◆ Passage provided
Start of Block

How quckly an hour passes when I am working at the computer and how slowly a half hour moves when I arrive early for a meeting. How long it takes for the traffic light to turn green when I am late for a gym class and how long the class feels when we are exercising with heavy weights!
And when I spend time at the memory care center, I realize my husband has no sense of time whatsoever. His day is marked by his bodily functions, eat, sleep, digest, walk, sit, sleep some more and walk some more. Once in a while my husband has a moment of lucidity as today a careworker tells me he asked her, "Will you watch a movie with me?"
She responded, "What is the movie about? " He was holding a DVD disc in its cover.
"I don't know," he answered, "That's why I want to watch it."
The Sound of Music was playing at the time, but he paid the tv no attention. Sometimes it seems as if he tunes the whole world out and attends to problems and situations in his head, mumbling about solutions that he is trying to work out.
Just as the careworkers rotate their shifts and the units to which they are asigned, my husband takes my appearances and disappearances in stride. His needs are being met; he feels safe and secure as long as he sees me regularly. He holds my hand as we walk together. He repeats "Let's get out of here" or "I don't like this one bit." If I miss a day, he wanders the halls looking for me, the eternal optimist, loving and trusting that I will return.

End of Block

◆ Questions
[a] In the essay on time and memory care, which film was playing on the television when the husband asked a careworker to watch a movie with him?
[b] Extend the essay on time and the husband in memory care, beginning after its final sentence.

◆ Information provided
Start of Block

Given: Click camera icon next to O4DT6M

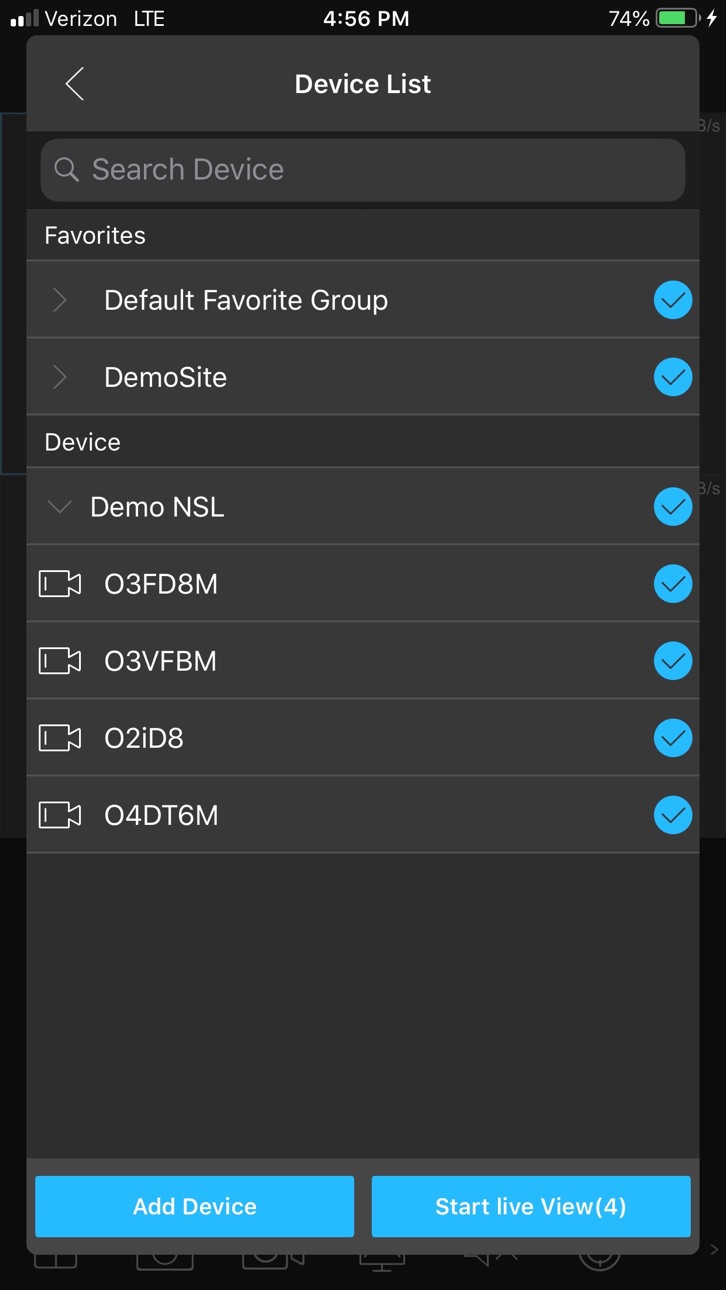Looking at the screenshot, I should pyautogui.click(x=60, y=815).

End of Block

◆ Expected results
[a] The Sound of Music

[b]
This is such a devastating disease, destroying brain cells and the ability to communicate. He hates what is happening to him, but I think it is a misnomer to say he is an Alzheimer "sufferer." From two years before the diagnosis and as long as he could think clearly, he fought to keep his life manageable and productive.He tried to be as independent as possible for as long as he could and now he is content to be cared for by others. We who knew him before, remember him and the time we spent lovingly together, but we also appreciate him now and we still build memories of the time we spend together.